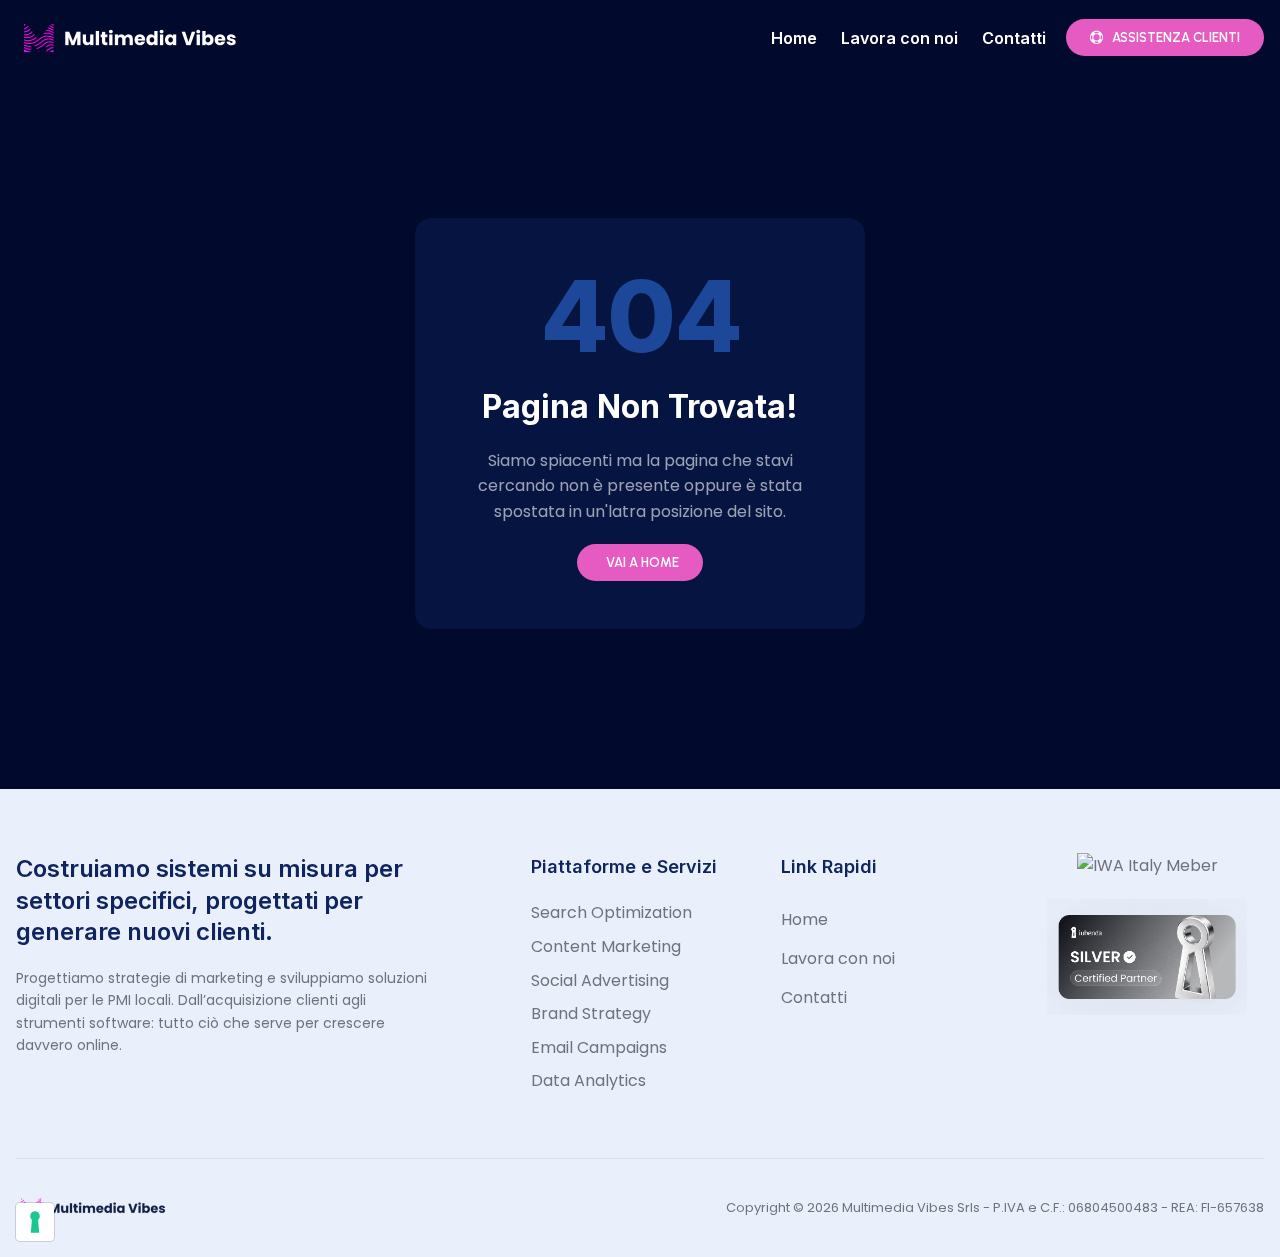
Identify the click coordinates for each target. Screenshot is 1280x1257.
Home (794, 38)
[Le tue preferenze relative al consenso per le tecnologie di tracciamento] (35, 1222)
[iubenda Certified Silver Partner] (1147, 1009)
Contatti (1014, 38)
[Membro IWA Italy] (1147, 865)
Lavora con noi (899, 38)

**Aim of the exercise:**
Leaving out the pictures, reproduce the whole listing above exactly.

**Solution to the problem:**
Identify the click coordinates for each target. Screenshot is 1280x1257.
Home (794, 38)
[Le tue preferenze relative al consenso per le tecnologie di tracciamento] (35, 1222)
[iubenda Certified Silver Partner] (1147, 1009)
Contatti (1014, 38)
[Membro IWA Italy] (1147, 865)
Lavora con noi (899, 38)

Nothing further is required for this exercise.